▸ **PROBLEM TO SOLVE**: Rewrite the listing with "Top Contributor" changed to "Verified Member" and everything else left as is, omitting the pictures.

-- Start of DATA SECTION --

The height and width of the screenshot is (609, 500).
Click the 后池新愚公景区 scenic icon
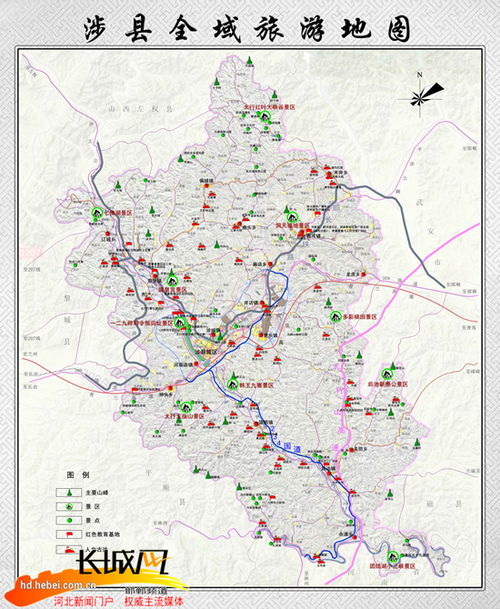click(x=387, y=374)
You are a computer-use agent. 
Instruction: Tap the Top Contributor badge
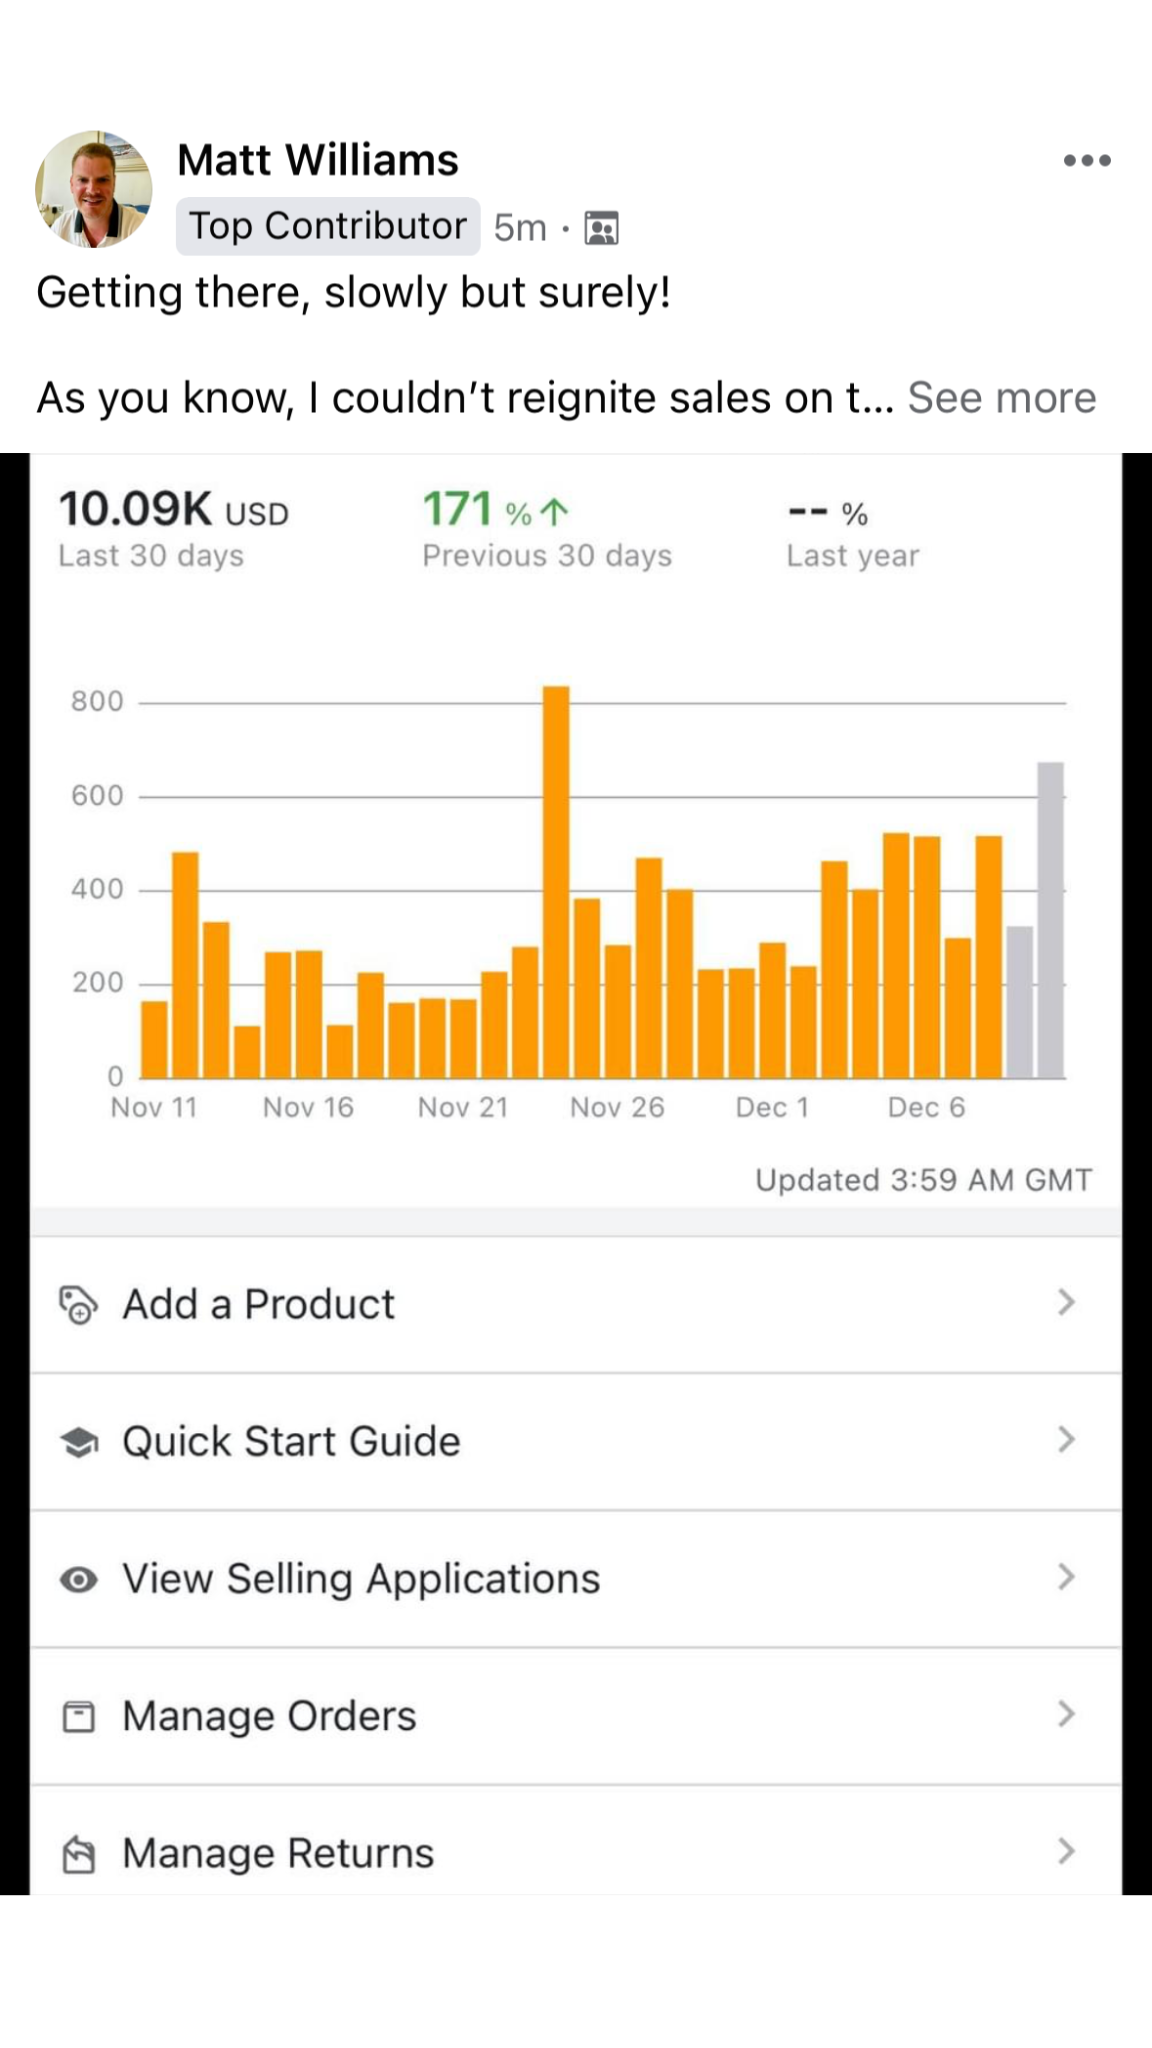pyautogui.click(x=328, y=226)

-- End of DATA SECTION --

▸ **RESULT**:
The height and width of the screenshot is (609, 500).
Click the 后池新愚公景区 scenic icon
click(x=387, y=374)
You are a computer-use agent. 
Instruction: Tap the Verified Member badge
pyautogui.click(x=328, y=226)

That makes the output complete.